Dalam hal Tersangka yang ditahan dalam keadaan sakit dan berdasarkan surat keterangan dokter Tersangka perlu dirawat di rumah sakit maka tindakan Penyidik Polri sebagai berikut:

  1. Penahanan dapat dibantar;

  2. apabila dibantar, Penyidik Polri wajib membuat surat perintah pembantaran dan berita acaranya;

  3. setelah selesai dirawat berdasarkan keterangan dokter, pembantaran dicabut yang dilengkapi dengan surat perintah pencabutan pembantaran dan berita acaranya;

  4. dalam hal Tersangka dilanjutkan Penahanannya, dilengkapi dengan surat perintah Penahanan lanjutan dan berita acaranya; dan

  5. lama pembantaran tidak dihitung sebagai waktu Penahanan.

Paragraf 6

Penggeledahan

Pasal 36

  1. Untuk kepentingan Penyidikan, PPNS dapat melakukan Penggeledahan Rumah, penggeledahan pakaian, Penggeledahan Badan, atau Penggeledahan Sistem Elektronik.

  2. Penggeledahan Rumah, penggeledahan pakaian, atau Penggeledahan Badan harus dilakukan sesuai dengan peraturan perundang-undangan.

  3. Penggeledahan Sistem Elektronik terkait dengan dugaan Tindak Pidana harus dilakukan atas izin ketua pengadilan negeri setempat.

Pasal 37

  1. Dalam hal diperlukan upaya hukum Penggeledahan Rumah dan/atau tempat tertutup lainnya serta Sistem Elektronik, PPNS melakukan penggeledahan sesuai dengan hukum acara pidana, dengan ketentuan sebagai berikut:

    1. surat permintaan izin penggeledahan kepada ketua pengadilan negeri setempat dibuat oleh PPNS dengan tembusan Penyidik Polri;

    2. surat permintaan izin sebagaimana dimaksud pada huruf a disampaikan dengan melampirkan, antara lain:

      1. Laporan Kejadian;

      2. surat perintah Penyidikan;

      3. surat pemberitahuan dimulainya Penyidikan;

      4. laporan kemajuan Penyidikan,

    3. sebelum surat permintaan izin penggeledahan dikirim kepada ketua pengadilan negeri setempat, PPNS dapat meminta pertimbangan kepada Penyidik Polri tentang alasan perlunya dilakukan penggeledahan;

    4. surat permintaan izin penggeledahan sebagaimana dimaksud pada huruf b, ditandatangani oleh Atasan PPNS selaku penyidik;

    5. setelah surat izin penggeledahan dikeluarkan oleh ketua pengadilan negeri setempat, PPNS mengeluarkan surat perintah penggeledahan yang ditandatangani oleh Atasan PPNS selaku penyidik;

    6. penggeledahan diusahakan untuk dilakukan pada waktu siang hari;

    7. dalam hal melakukan Penggeledahan Rumah atau Sistem Elektronik, penyidik harus menujukkan tanda pengenalnya terlebih dahulu;

    8. setiap kali memasuki rumah harus disaksikan oleh dua orang Saksi dalam hal Tersangka atau penghuni menyetujuinya;

    9. setiap kali memasuki rumah harus disaksikan oleh kepala desa atau ketua lingkungan dengan dua orang Saksi, dalam hal Tersangka atau penghuni menolak atau tidak hadir;

    10. dalam waktu dua hari setelah memasuki dan/atau menggeledah rumah atau Sistem Elektronik, harus dibuat suatu berita acara dan turunannya disampaikan kepada pemilik atau penghuni rumah yang bersangkutan;

    11. berita acara harus dibacakan terlebih dahulu oleh PPNS kepada yang bersangkutan, kemudian diberi tanggal dan ditandatangani baik oleh PPNS maupun pemilik atau penghuni rumah atau tempat yang digeledah, atau pemilik atau penguasa Sistem Elektronik yang digeledah, dan/atau kepala desa, ketua RT/RW, atau tetangga dengan 2 (dua) orang Saksi;

    12. dalam hal pemilik atau penghuni rumah atau tempat yang digeledah, atau pemilik atau penguasa Sistem Elektronik yang digeledah tidak bersedia membubuhkan tanda tangan, PPNS mencatat hal tersebut dalam berita acara dengan menyebutkan alasannya.

*Tugas yang Dikerjakan*
(A) Sebutkan semua jenis penggeledahan yang boleh dilakukan PPNS menurut Pasal 36 dalam kutipan di atas.
(B) Ambil bagian kutipan di atas mulai dari "2. Penggeledahan Rumah, penggeledahan" sampai dengan "pengadilan negeri setempat.", lalu salin tanpa mengubah apa pun.

*Informasi yang Diambil*
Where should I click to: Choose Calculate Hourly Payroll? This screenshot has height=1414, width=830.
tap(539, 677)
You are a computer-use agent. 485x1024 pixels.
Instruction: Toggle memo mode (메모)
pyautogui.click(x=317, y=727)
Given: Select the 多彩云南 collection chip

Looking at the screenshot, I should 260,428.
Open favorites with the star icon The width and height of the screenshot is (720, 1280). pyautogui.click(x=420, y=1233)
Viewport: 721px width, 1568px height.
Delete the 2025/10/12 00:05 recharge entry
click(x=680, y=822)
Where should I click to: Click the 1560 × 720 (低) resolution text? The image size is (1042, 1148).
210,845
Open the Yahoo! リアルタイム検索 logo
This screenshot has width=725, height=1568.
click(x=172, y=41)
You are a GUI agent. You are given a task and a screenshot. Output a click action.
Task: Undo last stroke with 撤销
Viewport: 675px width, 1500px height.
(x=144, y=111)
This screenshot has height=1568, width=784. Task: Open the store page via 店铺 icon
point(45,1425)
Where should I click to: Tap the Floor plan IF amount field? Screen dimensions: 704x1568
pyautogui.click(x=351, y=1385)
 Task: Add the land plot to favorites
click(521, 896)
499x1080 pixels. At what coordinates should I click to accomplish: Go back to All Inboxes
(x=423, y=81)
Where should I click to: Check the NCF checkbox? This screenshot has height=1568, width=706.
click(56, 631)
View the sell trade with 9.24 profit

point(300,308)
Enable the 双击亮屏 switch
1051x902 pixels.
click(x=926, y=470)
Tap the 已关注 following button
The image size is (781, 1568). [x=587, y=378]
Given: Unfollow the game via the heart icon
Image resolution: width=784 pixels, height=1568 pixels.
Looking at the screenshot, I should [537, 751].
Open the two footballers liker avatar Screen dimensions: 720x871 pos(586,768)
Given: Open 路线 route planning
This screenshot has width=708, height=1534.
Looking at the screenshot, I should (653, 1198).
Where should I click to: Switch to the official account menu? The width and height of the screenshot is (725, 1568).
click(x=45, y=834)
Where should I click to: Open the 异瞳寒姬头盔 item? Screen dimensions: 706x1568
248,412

*Jawaban Latihan*
(A)
- Penggeledahan Rumah
- penggeledahan pakaian
- Penggeledahan Badan
- Penggeledahan Sistem Elektronik

(B)
2. Penggeledahan Rumah, penggeledahan pakaian, atau Penggeledahan Badan harus dilakukan sesuai dengan peraturan perundang-undangan.

  3. Penggeledahan Sistem Elektronik terkait dengan dugaan Tindak Pidana harus dilakukan atas izin ketua pengadilan negeri setempat.